== WHAT IS BEING ASKED ==
The stretch wanted below opens at the line containing "The width and" and closes at the line containing "The image size is (432, 271).". Please return it exactly, with no other lines.

Data excerpts:
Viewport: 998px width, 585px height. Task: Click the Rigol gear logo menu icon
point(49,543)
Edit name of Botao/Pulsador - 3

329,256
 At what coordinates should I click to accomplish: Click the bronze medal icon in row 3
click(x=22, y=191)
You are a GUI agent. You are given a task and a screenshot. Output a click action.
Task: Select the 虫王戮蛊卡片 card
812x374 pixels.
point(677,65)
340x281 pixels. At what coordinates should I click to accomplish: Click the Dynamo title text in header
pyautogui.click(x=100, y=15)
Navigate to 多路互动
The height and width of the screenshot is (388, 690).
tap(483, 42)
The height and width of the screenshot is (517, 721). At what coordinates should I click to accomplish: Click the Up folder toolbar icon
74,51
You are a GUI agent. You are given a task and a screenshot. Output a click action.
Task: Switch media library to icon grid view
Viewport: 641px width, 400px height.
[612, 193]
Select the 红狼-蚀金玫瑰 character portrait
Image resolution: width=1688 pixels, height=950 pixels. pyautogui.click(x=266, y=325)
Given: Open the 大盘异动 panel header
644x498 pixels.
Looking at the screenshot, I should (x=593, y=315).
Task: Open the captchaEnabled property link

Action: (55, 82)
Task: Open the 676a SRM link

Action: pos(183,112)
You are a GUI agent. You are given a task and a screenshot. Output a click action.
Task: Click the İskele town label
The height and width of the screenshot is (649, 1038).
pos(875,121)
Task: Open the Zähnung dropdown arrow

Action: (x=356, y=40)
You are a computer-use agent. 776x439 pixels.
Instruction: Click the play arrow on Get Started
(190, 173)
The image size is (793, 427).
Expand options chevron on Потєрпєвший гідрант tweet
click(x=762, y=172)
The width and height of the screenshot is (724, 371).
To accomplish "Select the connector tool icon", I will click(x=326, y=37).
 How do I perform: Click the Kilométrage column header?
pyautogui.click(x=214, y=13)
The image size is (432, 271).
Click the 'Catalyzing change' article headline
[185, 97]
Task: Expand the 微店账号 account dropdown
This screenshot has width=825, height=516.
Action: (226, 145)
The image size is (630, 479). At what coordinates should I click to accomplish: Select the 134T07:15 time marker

== RESPONSE TO THE TASK ==
The width and height of the screenshot is (724, 371).
To accomplish "Select the connector tool icon", I will click(x=326, y=37).
 How do I perform: Click the Kilométrage column header?
pyautogui.click(x=214, y=13)
The image size is (432, 271).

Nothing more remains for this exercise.